RuleChef: Making AI Rules Editable by Humans
Researchers introduced RuleChef, a system that uses LLMs to generate executable rules for NLP tasks like text classification, NER, and relation extraction. Rules are created from task descriptions and labeled examples, then iteratively improved via human feedback or additional examples. The system can also bootstrap rules from any existing model's input-output pairs.

Researchers unveiled RuleChef, a framework that uses large language models (LLMs) to create editable, executable rules for NLP tasks. These tasks include text classification, named entity recognition (NER), and relation extraction. The rules are generated from a task description and a set of labeled examples, then iteratively improved based on additional examples and human feedback on existing rules.

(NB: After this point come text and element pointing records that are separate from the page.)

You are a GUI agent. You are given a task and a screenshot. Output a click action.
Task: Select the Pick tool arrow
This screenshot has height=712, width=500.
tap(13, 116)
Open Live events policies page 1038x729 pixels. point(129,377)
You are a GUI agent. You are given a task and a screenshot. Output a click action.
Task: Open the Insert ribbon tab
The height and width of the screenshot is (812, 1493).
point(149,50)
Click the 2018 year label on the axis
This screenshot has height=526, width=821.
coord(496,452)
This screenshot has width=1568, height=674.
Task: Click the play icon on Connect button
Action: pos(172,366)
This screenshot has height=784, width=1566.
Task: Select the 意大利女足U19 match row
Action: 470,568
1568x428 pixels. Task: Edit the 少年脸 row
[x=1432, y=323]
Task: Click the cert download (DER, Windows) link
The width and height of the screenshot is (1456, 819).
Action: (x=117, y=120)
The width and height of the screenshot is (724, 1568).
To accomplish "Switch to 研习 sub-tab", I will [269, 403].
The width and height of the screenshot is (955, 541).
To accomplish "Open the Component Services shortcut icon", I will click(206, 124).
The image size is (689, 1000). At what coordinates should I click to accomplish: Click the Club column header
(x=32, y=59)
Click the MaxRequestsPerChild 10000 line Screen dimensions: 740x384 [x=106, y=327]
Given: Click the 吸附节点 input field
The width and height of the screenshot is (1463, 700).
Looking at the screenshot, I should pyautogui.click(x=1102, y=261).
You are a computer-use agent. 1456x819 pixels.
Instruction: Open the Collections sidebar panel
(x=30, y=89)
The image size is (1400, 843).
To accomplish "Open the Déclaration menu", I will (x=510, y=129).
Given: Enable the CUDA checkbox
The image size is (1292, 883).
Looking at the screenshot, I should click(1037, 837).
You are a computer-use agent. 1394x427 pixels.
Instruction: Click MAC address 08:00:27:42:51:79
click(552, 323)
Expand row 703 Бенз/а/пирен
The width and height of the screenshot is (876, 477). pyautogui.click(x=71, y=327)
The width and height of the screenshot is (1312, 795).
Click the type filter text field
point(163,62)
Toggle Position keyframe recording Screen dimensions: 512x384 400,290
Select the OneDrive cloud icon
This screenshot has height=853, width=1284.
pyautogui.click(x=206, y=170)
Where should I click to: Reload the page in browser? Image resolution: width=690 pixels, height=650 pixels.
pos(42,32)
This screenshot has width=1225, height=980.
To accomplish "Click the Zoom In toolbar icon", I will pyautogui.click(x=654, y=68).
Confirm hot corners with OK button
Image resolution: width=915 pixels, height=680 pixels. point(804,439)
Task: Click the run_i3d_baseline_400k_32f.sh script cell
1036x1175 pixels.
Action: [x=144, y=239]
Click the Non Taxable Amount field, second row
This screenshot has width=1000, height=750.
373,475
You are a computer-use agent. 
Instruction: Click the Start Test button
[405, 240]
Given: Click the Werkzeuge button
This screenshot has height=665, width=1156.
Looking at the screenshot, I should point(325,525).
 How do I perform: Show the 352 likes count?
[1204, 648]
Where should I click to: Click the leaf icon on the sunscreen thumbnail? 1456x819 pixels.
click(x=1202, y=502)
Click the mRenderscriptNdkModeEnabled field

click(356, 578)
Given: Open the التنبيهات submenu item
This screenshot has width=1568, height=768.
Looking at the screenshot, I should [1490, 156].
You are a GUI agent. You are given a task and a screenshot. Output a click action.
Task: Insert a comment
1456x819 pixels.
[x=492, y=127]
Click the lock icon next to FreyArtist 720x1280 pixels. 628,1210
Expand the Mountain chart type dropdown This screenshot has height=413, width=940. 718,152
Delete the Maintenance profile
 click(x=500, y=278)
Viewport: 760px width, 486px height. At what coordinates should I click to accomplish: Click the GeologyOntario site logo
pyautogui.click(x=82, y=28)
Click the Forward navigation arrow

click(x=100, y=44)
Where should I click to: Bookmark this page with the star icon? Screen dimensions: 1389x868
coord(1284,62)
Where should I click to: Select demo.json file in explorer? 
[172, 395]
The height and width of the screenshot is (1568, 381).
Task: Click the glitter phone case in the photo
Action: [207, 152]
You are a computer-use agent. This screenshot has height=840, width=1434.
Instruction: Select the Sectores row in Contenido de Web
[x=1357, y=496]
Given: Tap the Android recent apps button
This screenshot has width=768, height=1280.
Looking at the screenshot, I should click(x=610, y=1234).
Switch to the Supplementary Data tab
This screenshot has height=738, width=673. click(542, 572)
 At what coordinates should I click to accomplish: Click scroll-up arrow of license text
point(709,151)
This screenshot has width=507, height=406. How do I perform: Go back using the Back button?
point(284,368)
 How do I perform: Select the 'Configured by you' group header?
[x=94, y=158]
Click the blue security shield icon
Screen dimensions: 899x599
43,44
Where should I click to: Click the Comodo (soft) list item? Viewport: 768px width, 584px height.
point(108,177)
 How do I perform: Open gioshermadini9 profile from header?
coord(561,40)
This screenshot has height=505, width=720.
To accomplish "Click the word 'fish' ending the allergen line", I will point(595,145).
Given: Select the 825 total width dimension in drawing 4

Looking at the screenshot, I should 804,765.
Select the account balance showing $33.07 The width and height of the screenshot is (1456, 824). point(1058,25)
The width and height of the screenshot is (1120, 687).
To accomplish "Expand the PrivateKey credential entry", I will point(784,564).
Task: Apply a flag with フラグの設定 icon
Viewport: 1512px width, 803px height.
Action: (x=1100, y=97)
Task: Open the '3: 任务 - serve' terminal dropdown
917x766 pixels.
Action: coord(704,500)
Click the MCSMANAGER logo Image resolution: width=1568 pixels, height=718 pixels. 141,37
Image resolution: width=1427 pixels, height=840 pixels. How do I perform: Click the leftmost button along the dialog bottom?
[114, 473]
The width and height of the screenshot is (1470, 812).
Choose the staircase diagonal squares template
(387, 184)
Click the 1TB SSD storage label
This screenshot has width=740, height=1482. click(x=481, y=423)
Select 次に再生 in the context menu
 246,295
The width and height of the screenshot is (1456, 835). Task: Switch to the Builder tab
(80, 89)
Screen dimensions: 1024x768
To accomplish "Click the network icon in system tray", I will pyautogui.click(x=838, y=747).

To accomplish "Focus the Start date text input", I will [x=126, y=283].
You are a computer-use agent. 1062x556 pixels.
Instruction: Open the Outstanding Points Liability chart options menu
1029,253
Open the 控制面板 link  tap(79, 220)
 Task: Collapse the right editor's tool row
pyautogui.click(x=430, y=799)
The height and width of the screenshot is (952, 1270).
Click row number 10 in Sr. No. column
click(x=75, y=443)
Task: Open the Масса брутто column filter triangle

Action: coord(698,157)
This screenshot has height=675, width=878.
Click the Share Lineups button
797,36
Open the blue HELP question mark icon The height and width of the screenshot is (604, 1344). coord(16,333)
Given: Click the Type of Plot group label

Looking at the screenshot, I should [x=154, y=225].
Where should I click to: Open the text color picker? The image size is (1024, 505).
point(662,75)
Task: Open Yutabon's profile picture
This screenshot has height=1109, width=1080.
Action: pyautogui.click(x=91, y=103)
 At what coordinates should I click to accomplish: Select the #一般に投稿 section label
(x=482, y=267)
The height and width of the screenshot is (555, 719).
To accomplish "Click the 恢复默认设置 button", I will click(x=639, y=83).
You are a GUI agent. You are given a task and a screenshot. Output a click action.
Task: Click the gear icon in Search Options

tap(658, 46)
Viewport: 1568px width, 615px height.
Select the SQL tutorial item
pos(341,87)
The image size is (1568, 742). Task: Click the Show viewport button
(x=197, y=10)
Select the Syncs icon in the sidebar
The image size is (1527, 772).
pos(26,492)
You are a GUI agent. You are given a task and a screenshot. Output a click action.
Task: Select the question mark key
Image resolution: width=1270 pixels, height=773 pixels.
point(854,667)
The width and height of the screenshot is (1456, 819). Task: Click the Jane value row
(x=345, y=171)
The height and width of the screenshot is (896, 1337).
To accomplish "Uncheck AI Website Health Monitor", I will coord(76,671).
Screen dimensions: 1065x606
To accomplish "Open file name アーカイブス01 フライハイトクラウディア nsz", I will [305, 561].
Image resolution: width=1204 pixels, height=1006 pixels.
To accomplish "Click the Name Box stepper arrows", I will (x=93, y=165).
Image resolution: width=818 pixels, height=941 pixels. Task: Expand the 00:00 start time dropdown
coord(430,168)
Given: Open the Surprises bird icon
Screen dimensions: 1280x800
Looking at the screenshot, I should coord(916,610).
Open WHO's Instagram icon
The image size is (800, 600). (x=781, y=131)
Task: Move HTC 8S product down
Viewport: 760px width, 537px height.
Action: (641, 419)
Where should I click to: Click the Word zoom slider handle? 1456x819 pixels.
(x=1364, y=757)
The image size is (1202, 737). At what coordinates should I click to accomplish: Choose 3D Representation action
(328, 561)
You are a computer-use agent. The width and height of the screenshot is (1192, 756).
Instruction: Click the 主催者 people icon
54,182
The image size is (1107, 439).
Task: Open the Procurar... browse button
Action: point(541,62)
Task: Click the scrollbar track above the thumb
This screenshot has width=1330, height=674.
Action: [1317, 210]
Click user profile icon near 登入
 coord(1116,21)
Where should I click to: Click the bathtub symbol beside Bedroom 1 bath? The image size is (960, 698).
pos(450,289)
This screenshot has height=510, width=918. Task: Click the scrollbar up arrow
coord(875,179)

This matters because it makes AI more accessible. Normally, editing AI rules requires coding skills, but RuleChef lets anyone tweak the rules easily. For example, a small business owner could adjust how their AI categorizes customer emails without needing a developer. The framework can also bootstrap rules using observed input-output pairs from any existing model for a given task, meaning it can learn from models already in use.
Crucially, LLMs are used only at learning time — once the rules are generated, they run without requiring an LLM, making them lightweight and interpretable. The rules are human-editable, allowing non-experts to refine AI behavior directly.